What is polycystic kidney disease (PKD) in children?

Polycystic kidney disease (PKD) is a rare disease in which fluid-filled cysts grow in the kidneys.

These cysts cause problems that reduce the function of the kidneys and can lead to kidney failure.

What are the different types of polycystic kidney disease (PKD) in children?

There are two main types of PKD:

1. Autosomal dominant PKD is inherited from at least one parent and is the most common form of the disease. In most cases, autosomal dominant PKD is not diagnosed until adulthood, however, children can be diagnosed early in life or even before birth
2. Autosomal recessive PKD is a much more rare and severe form that is caused by a genetic defect inherited from both parents. The condition is usually detected during an ultrasound before birth and some infants do not survive the first month of life.

What are the signs and symptoms of polycystic kidney disease (PKD) in children?

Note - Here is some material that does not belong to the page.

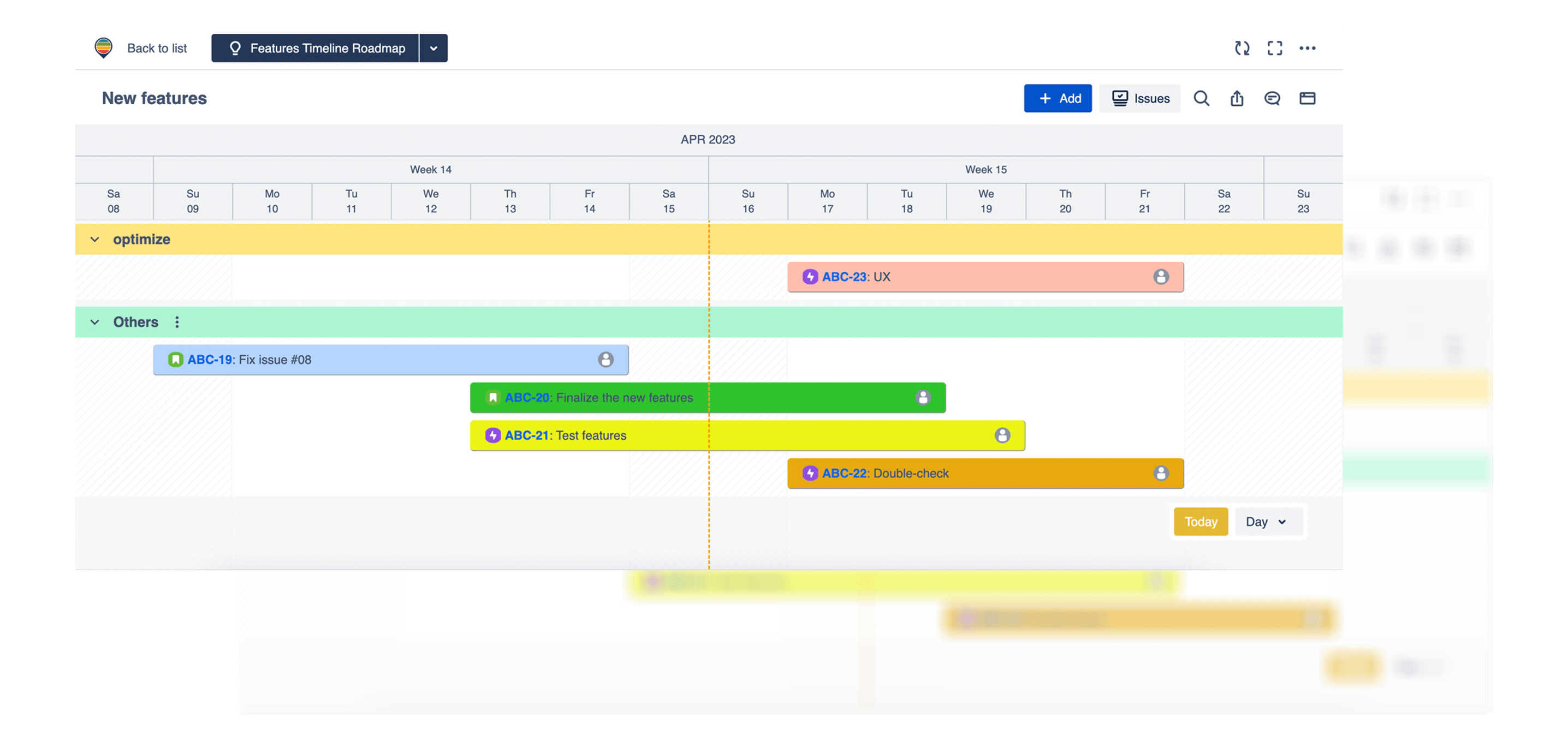
Task: Click the fullscreen expand icon
Action: pyautogui.click(x=1274, y=48)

Autosomal dominant PKD symptoms include:

• Abdominal mass
• Abdominal pain
• Abnormal heart valves
• Brain aneurysms
• Cysts in the liver or pancreas
• Diverticulitis (pouches in the intestines)
• Frequent urinary tract infections
• High blood pressure
• Kidney stones
• Pale skin

Autosomal dominant PKD symptoms often do not develop until a person is an adult, but can begin in childhood.

Autosomal recessive PKD symptions in infants may have the following symptoms:

• Frequent urination
• Frequent urinary tract infections (UTI)
• Hemorrhoids
• High blood pressure
• Kidney failure 
• Low blood cell counts
• Varicose veins (enlarged and twisted veins)

Autosomal recessive PKD symptoms of are usually detected before birth during an ultrasound.

What are the causes of polycystic kidney disease (PKD) in children?

• Autosomal dominant PKD is caused by a gene defect that is inherited from one parent.
• Autosomal recessive PKD is caused by a gene defect that must be inherited from both parents.